◆ WRITTEN INSTRUCTION ◆
Please rewrite the records from the line with "Working with schools (144, 169)" up to and including the line with "Aggiungi al carrello (63, 67)", changing "Campus maps" to "Campus guides" and keeping everything else the same. Leave the pictures out of your answer.

◆ DATA LISTING ◆
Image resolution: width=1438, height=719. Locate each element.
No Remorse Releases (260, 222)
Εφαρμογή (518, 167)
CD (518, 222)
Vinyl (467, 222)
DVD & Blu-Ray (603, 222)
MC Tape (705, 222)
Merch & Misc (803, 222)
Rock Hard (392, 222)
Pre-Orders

* * *

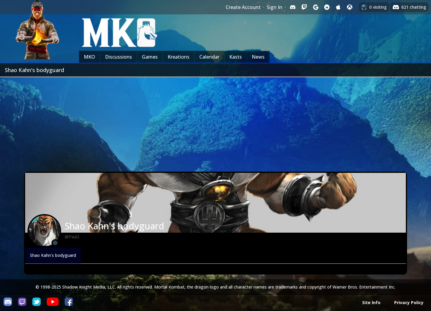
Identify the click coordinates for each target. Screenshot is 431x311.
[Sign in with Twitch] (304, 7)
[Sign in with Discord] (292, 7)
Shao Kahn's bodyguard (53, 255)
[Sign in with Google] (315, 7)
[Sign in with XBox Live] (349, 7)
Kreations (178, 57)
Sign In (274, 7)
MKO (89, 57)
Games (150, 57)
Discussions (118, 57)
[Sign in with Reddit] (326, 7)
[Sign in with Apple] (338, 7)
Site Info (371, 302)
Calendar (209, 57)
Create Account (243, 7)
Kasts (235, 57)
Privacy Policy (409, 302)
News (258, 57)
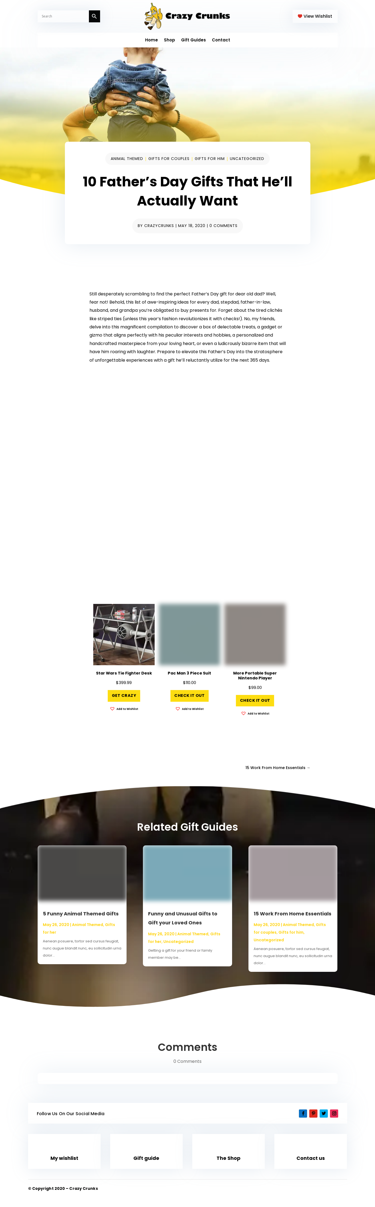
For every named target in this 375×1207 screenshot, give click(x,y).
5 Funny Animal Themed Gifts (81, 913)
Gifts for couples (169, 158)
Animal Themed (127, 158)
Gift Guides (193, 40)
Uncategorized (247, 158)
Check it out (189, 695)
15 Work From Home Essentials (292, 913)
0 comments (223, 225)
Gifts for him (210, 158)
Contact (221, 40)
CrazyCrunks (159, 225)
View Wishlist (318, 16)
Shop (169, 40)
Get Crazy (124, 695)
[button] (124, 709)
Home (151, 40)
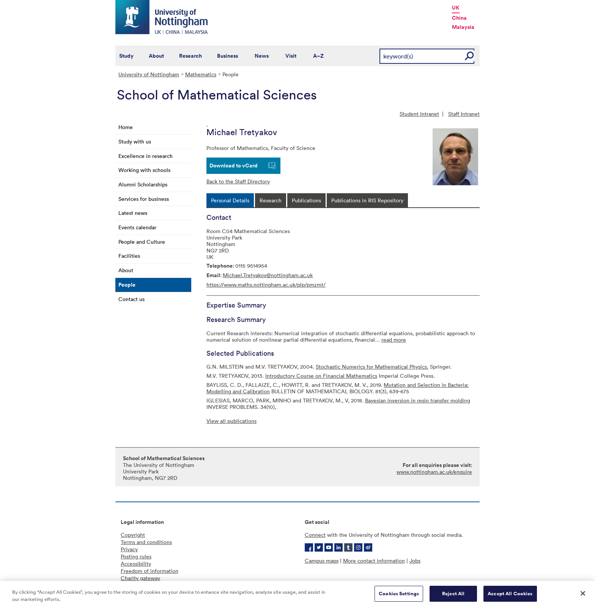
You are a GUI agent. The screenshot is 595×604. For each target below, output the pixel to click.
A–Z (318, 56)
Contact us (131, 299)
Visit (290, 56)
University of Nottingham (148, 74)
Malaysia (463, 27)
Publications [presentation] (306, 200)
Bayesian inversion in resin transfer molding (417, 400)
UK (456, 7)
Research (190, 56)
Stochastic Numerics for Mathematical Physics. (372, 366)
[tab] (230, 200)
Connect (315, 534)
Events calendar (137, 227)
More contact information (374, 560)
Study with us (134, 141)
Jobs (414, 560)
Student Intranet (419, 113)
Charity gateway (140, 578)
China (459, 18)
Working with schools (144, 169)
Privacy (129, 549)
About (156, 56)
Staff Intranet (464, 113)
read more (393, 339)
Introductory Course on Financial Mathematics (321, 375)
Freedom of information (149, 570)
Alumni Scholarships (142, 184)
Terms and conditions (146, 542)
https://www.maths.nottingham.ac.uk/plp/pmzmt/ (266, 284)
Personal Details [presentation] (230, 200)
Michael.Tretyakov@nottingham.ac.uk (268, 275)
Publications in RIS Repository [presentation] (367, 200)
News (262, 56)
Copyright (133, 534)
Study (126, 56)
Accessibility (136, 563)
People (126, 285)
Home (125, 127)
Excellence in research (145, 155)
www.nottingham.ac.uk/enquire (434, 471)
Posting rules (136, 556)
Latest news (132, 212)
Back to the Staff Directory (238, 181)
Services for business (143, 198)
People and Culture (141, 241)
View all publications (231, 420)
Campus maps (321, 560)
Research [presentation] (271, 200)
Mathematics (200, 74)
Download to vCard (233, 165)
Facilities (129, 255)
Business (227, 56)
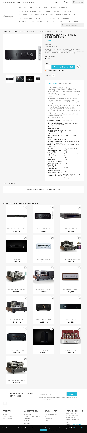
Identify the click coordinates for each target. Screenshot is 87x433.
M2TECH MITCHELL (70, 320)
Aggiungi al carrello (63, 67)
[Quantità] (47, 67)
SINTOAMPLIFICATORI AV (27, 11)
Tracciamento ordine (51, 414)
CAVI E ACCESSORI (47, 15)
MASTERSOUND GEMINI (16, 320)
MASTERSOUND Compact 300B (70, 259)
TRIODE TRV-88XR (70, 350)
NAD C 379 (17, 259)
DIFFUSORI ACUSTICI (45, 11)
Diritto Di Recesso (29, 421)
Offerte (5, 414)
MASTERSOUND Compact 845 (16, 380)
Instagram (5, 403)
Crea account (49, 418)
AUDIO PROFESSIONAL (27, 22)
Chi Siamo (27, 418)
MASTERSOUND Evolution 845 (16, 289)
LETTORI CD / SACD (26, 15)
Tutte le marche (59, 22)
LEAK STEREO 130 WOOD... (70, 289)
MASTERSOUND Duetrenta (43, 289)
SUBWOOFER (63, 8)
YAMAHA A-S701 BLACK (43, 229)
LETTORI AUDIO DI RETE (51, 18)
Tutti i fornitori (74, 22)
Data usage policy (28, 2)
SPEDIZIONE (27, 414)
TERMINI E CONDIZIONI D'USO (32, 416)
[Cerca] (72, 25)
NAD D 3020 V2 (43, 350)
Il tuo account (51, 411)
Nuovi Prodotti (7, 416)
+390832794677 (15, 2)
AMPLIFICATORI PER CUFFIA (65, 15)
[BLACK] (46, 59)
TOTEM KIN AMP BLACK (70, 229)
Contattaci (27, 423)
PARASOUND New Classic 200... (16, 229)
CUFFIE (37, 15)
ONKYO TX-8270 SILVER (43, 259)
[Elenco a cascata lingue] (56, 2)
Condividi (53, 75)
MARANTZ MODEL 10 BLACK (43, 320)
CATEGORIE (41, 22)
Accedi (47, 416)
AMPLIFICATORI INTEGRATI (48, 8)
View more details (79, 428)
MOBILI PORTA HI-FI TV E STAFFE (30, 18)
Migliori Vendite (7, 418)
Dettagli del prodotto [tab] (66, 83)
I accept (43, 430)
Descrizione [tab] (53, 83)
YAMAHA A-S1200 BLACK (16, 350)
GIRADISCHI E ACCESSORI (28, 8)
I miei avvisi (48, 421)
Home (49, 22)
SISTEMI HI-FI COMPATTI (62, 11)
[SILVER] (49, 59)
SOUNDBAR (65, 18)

==

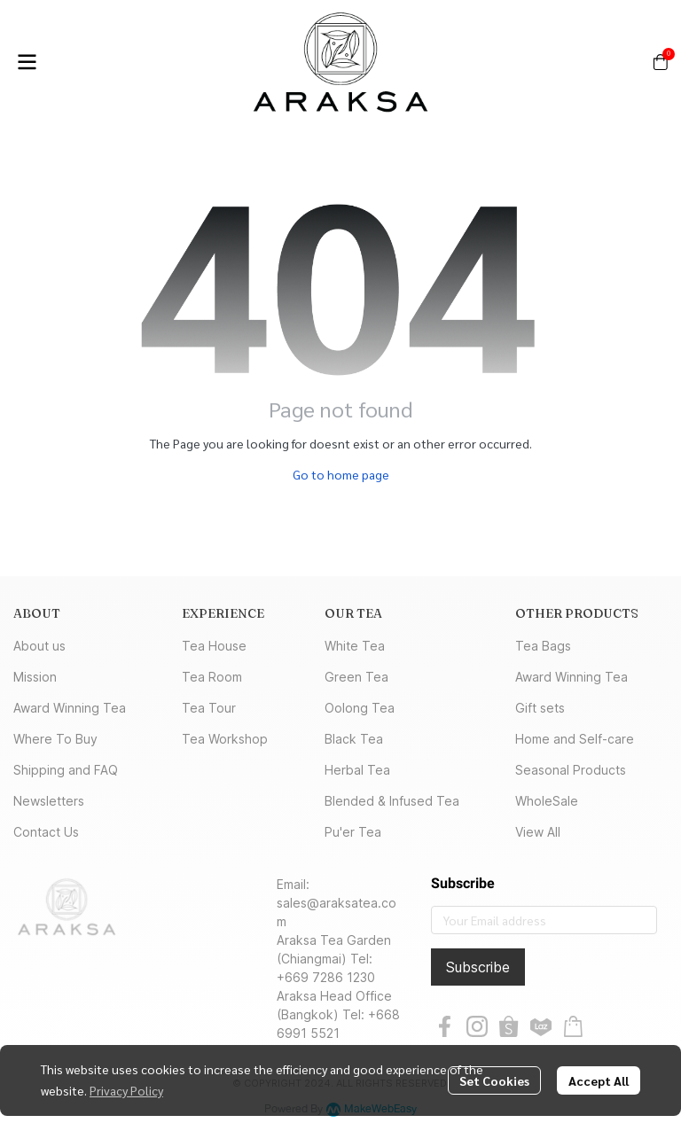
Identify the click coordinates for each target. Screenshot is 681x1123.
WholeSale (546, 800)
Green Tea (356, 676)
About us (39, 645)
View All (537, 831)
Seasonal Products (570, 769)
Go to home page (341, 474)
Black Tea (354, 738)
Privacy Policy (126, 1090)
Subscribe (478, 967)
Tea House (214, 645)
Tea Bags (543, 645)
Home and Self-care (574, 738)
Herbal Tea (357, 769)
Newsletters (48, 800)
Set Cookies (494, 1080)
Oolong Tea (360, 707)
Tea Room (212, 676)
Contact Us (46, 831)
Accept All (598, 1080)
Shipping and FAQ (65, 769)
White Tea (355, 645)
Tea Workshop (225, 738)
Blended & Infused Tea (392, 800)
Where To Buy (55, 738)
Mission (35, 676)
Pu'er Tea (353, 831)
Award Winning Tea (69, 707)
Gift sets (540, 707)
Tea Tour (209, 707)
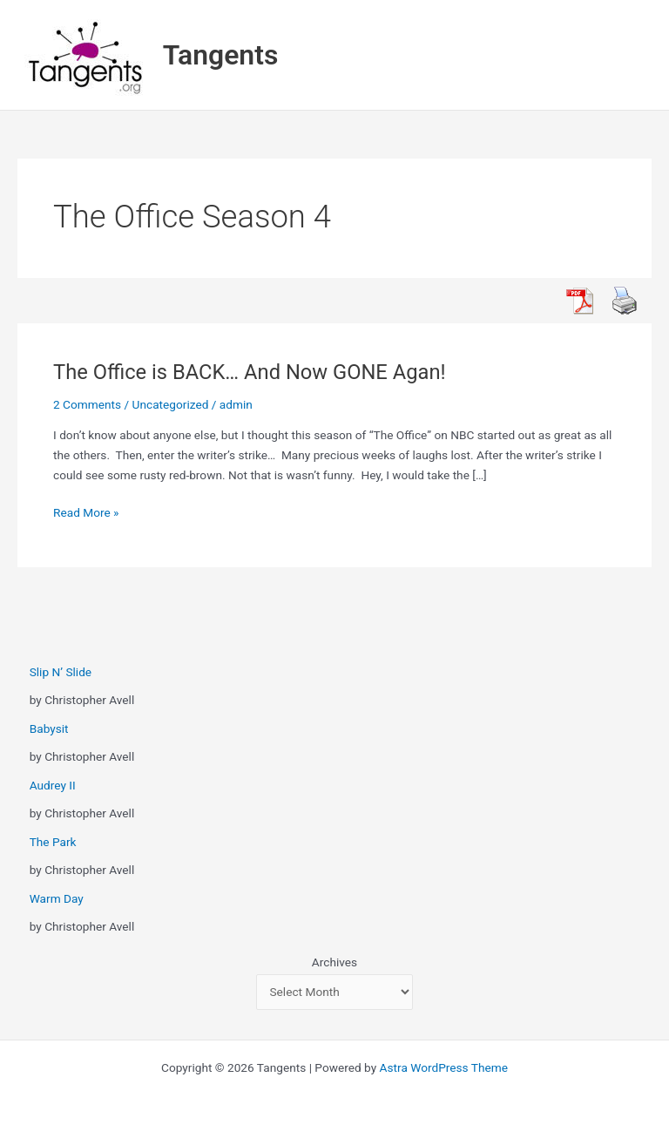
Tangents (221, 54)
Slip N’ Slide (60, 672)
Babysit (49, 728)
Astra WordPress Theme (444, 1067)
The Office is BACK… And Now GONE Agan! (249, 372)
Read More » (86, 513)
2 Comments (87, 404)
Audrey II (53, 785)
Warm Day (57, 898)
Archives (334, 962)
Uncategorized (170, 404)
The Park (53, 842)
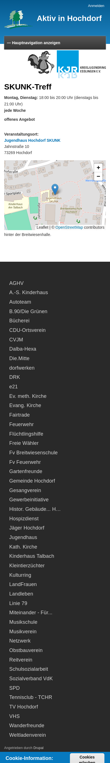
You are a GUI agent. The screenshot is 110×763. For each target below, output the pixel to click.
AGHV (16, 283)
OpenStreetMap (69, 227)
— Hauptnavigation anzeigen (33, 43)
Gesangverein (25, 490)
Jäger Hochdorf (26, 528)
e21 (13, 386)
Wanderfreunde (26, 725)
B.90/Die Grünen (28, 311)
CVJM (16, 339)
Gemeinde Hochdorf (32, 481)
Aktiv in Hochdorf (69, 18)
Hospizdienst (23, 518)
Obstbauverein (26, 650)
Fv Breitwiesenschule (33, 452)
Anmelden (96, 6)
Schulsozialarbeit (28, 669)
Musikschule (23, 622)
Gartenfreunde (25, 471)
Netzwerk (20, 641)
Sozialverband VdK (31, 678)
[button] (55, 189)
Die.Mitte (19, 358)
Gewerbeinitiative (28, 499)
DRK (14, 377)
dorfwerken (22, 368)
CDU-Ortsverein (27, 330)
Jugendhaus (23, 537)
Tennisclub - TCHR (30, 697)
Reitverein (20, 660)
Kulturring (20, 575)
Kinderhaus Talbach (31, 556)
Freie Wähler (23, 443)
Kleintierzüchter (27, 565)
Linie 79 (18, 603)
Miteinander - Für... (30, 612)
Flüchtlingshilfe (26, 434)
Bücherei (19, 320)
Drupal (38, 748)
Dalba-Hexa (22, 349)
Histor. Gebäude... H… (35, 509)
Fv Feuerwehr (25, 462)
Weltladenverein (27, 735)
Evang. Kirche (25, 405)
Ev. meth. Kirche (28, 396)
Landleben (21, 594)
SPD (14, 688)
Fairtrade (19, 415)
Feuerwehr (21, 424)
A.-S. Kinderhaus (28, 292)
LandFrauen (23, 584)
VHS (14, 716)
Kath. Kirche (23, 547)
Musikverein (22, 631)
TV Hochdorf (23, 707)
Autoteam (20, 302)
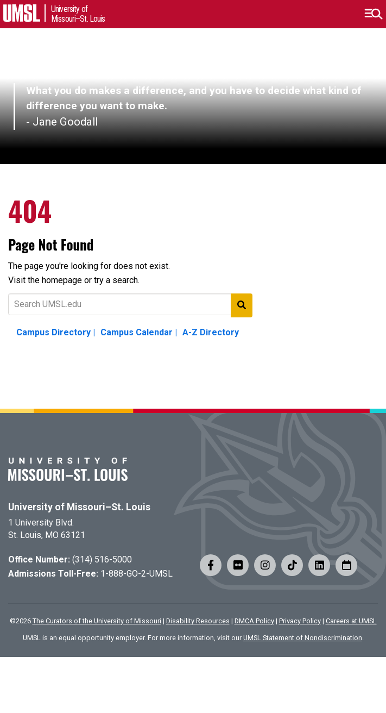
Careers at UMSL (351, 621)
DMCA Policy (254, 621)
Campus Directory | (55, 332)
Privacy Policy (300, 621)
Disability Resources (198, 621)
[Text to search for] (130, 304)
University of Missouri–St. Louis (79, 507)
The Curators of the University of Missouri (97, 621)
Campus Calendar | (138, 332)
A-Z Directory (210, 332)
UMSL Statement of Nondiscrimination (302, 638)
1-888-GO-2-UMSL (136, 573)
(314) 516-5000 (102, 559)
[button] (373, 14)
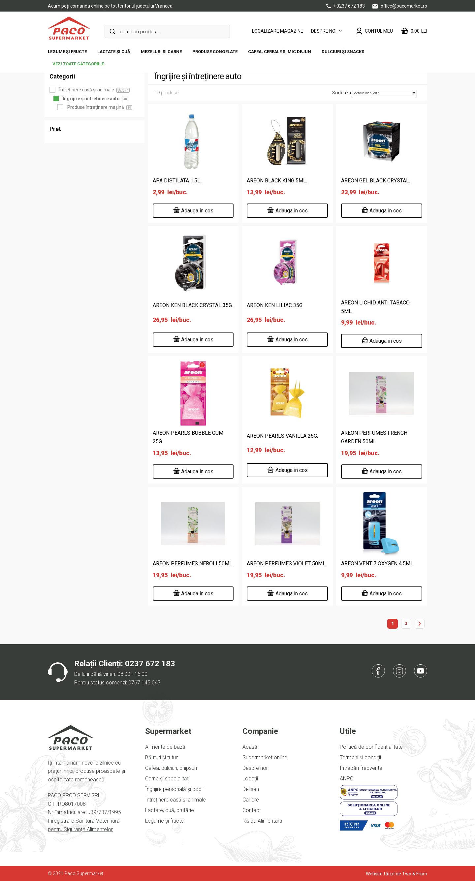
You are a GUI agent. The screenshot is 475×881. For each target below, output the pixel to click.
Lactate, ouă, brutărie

◆ RESULT BELOW ◆
Working with schools (144, 169)
Privacy (129, 549)
About (156, 56)
Staff Intranet (464, 113)
read more (393, 339)
Introductory Course on Financial Mathematics (321, 375)
Freedom of information (149, 570)
Alumni Scholarships (142, 184)
Terms and conditions (146, 542)
https://www.maths.nottingham.ac.uk/plp/pmzmt/ (266, 284)
Personal Details [presentation] (230, 200)
Michael.Tretyakov@nottingham.ac.uk (268, 275)
Publications in RIS Repository [presentation] (367, 200)
News (262, 56)
Copyright (133, 534)
Study (126, 56)
Accessibility (136, 563)
People (126, 285)
Home (125, 127)
Excellence in research (145, 155)
www.nottingham.ac.uk/enquire (434, 471)
Posting rules (136, 556)
Latest news (132, 212)
Back to the Staff Directory (238, 181)
Services for business (143, 198)
People and Culture (141, 241)
View all publications (231, 420)
Campus guides (321, 560)
Research [presentation] (271, 200)
Mathematics (200, 74)
Download to vCard (233, 165)
Facilities (129, 255)
Business (227, 56)
Identify the click coordinates for each target. Screenshot is 87x433.
M2TECH MITCHELL (70, 320)
Aggiungi al carrello (63, 67)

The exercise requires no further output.